> Prompt
Drop every picture, then print the rest of the listing exactly as given.

> Material for this exercise
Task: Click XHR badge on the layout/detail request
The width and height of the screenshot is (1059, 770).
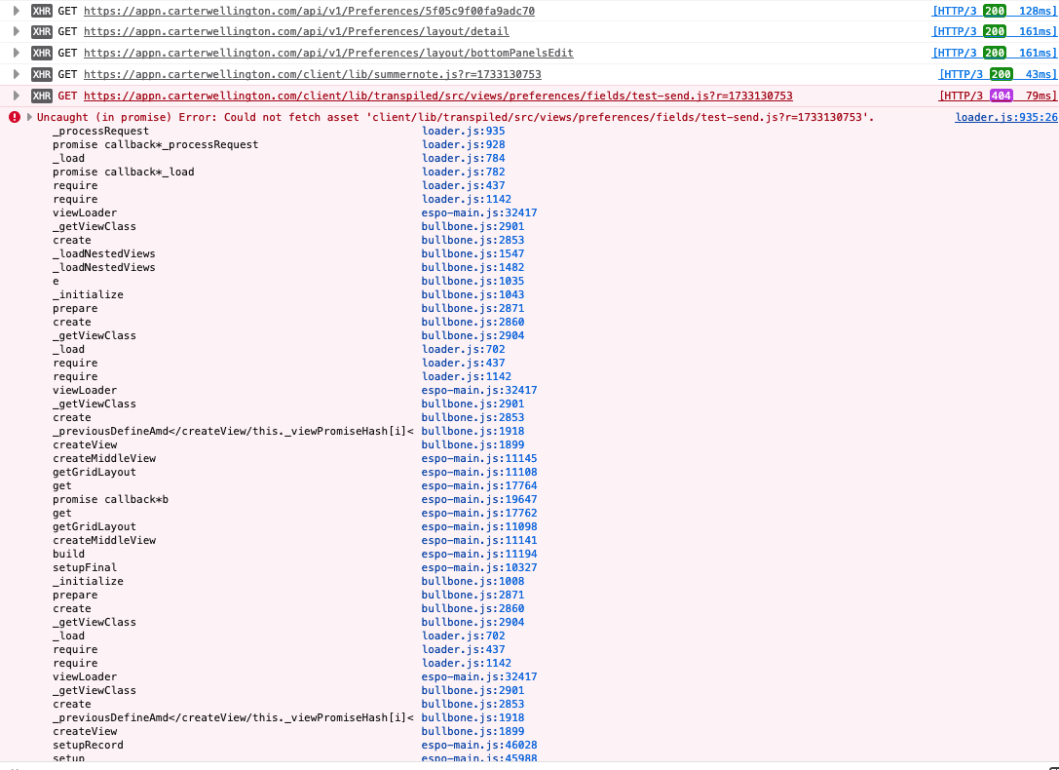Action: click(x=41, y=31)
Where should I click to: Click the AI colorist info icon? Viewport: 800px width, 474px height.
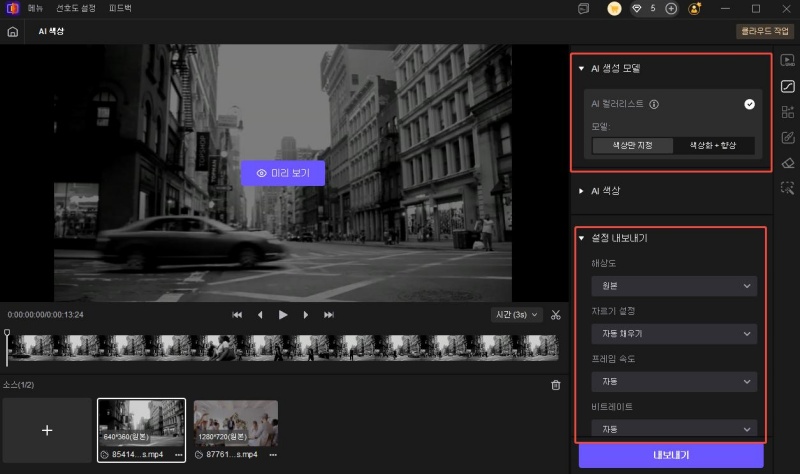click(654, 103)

> Task output
Task: Click XHR badge on the layout/detail request
The width and height of the screenshot is (1059, 770).
Action: click(x=41, y=31)
Where should I click to: Click the AI colorist info icon? Viewport: 800px width, 474px height.
click(654, 103)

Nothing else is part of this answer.